La caution a utilement interjeté appel de cette décision en faisant valoir notamment la disproportion de son engagement.
En effet, en vertu de l’article L 341-4 (devenu L332-1) du Code de la consommation :
« Un créancier professionnel ne peut se prévaloir d’un contrat de cautionnement conclu par une personne physique dont l’engagement était, lors de sa conclusion, manifestement disproportionné à ses biens et revenus, à moins que le patrimoine de cette caution, au moment où celle-ci est appelée, ne lui permette de faire face à son obligation ».
Selon la jurisprudence unanime, le créancier professionnel n’est pas limité à la sphère des établissements bancaires et organismes financiers accordant de manière habituelle des prêts, mais s’entend de tout créancier, personne physique ou morale, se prévalant d’une créance née dans l’exercice de sa profession ou qui se trouve en rapport direct avec une activité professionnelle.
En l’espèce, la SCI bailleresse, qui a pour objet la gestion d’un patrimoine immobilier et tire des revenus réguliers du bail commercial, a donc logiquement été considérée par les juges comme un créancier professionnel au sens du texte précité.
La cour ajoute expressément à cet égard que la disposition a vocation à s’appliquer même en matière de cautionnement d’un bail : « si le montant des loyers impayés suscitant l’appel de la caution, est par hypothèse nécessairement indéterminé au moment de l’engagement de caution, celui-ci n’est valable qu’à la condition d’être déterminable ».
La disproportion s’apprécie, lors de la conclusion du contrat de cautionnement, au regard du montant de l’engagement souscrit et des biens et revenus de la caution, en prenant en considération son endettement global, dont le créancier avait ou pouvait avoir connaissance.
C’est à la caution qui entend se prévaloir des dispositions susvisées, de rapporter la preuve de ce que son engagement, au moment de sa souscription, avait un caractère manifestement disproportionné au regard de ses biens et revenus.
Or, la caution n’était à l’époque pas en capacité de faire face à un engagement de caution supplémentaire, de sorte que ce cautionnement s’avérait, lors de sa souscription, manifestement disproportionné.
Cependant, aucun texte ne fixait de seuil, limite ou taux de disproportion.
Il a fallu attendre, le 4 décembre 2013, pour que, pour la première fois en jurisprudence, dans une affaire jugée au profit d'un autre client du Cabinet Bem, le Tribunal de commerce de Versailles fixe le taux de disproportion des cautionnements.

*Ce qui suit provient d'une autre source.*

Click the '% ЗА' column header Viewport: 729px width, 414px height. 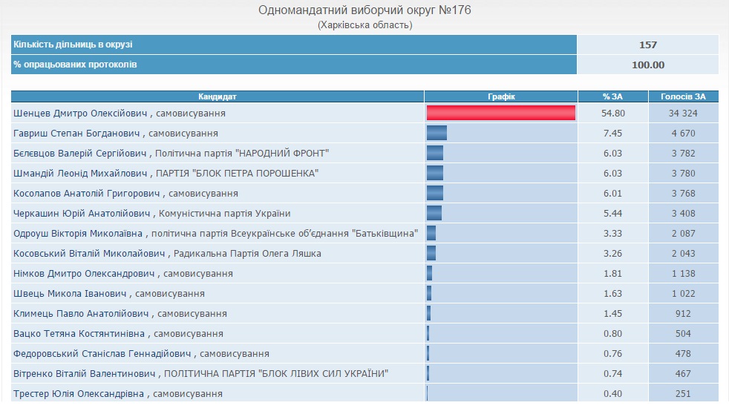click(612, 96)
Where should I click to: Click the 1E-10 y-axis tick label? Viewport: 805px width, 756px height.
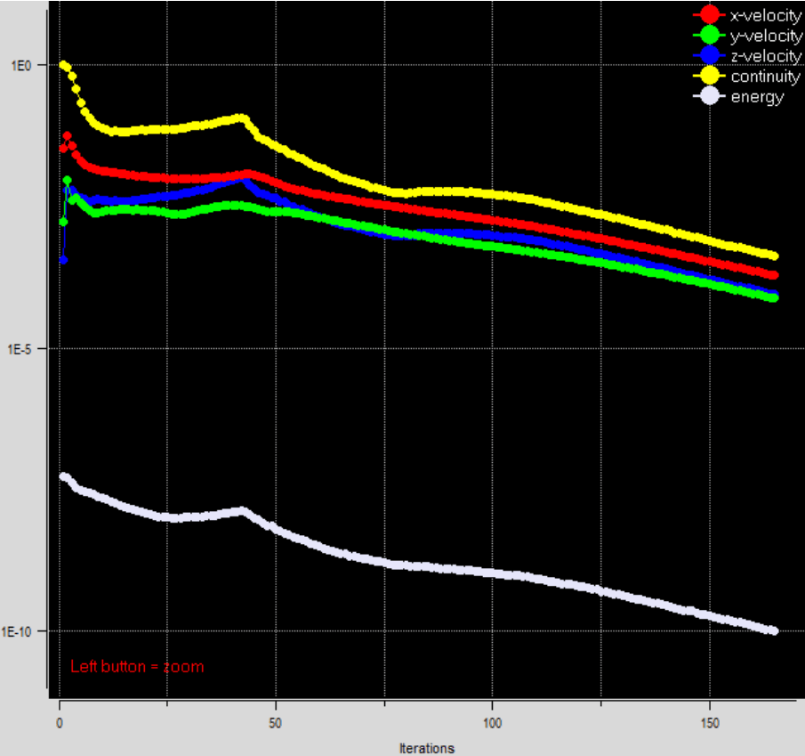[x=20, y=630]
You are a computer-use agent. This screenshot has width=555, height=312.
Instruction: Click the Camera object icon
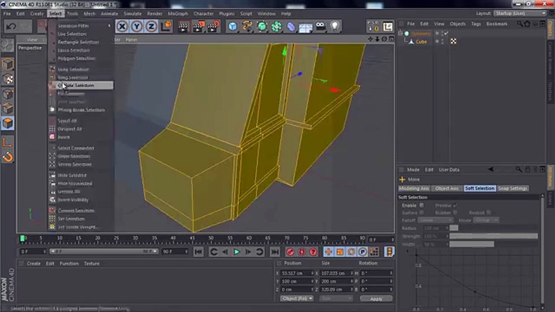(320, 27)
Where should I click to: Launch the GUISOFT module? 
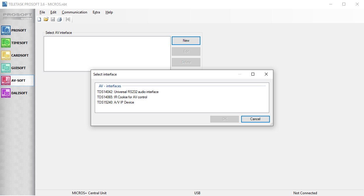click(x=6, y=68)
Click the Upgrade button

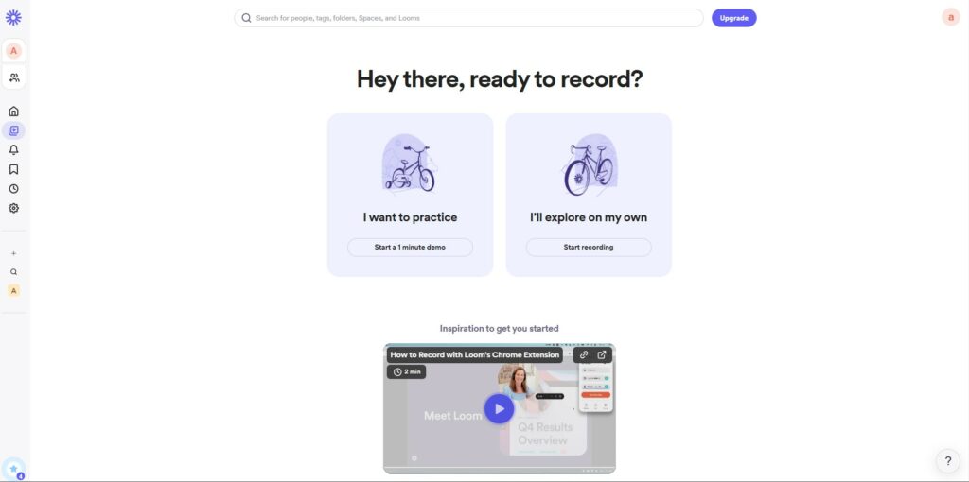tap(733, 18)
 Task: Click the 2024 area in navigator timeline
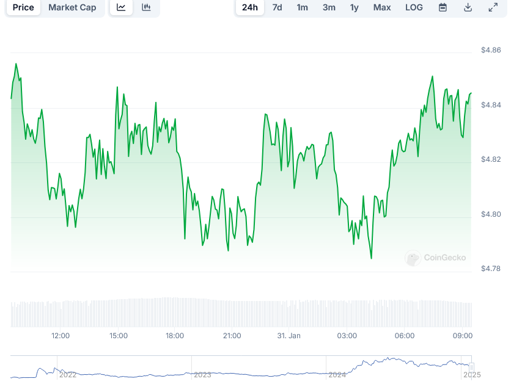coord(337,375)
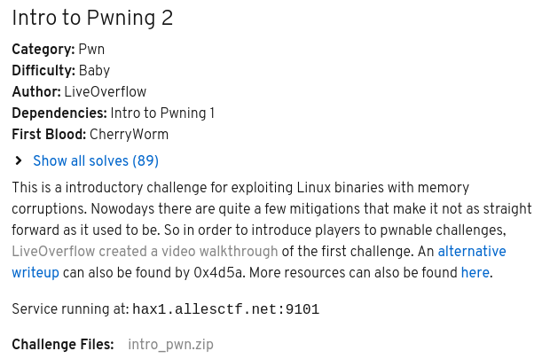542x359 pixels.
Task: Click the bold Category: label
Action: click(43, 50)
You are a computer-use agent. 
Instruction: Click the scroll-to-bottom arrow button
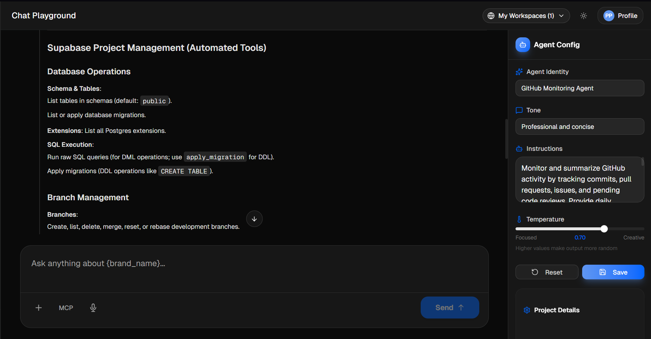click(x=254, y=219)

Dans sa haute bienveillance, le juge a fixé le 4 décembre 2013, deux seuils de disproportion du cautionnement :
- un pourcentage à ne pas dépasser de 33% ;
- un taux de 4 fois maximum les revenus.
Au-delà de l'un de ces deux seuils, le cautionnement est disproportionné et donc la caution peut obtenir l'annulation de son engagement pour ne plus rien avoir à payer au bailleur.
En revanche, le bailleur créancier peut être rétabli dans ses droits, de manière intégrale, s’il établit que la situation de la caution s’est depuis lors améliorée au point de lui permettre de faire face à ses obligations.
Au cas présent, la SCI bailleresse n’a pas été en mesure de prouver le retour à meilleure fortune de la caution, lui permettant, de faire face à ses engagements.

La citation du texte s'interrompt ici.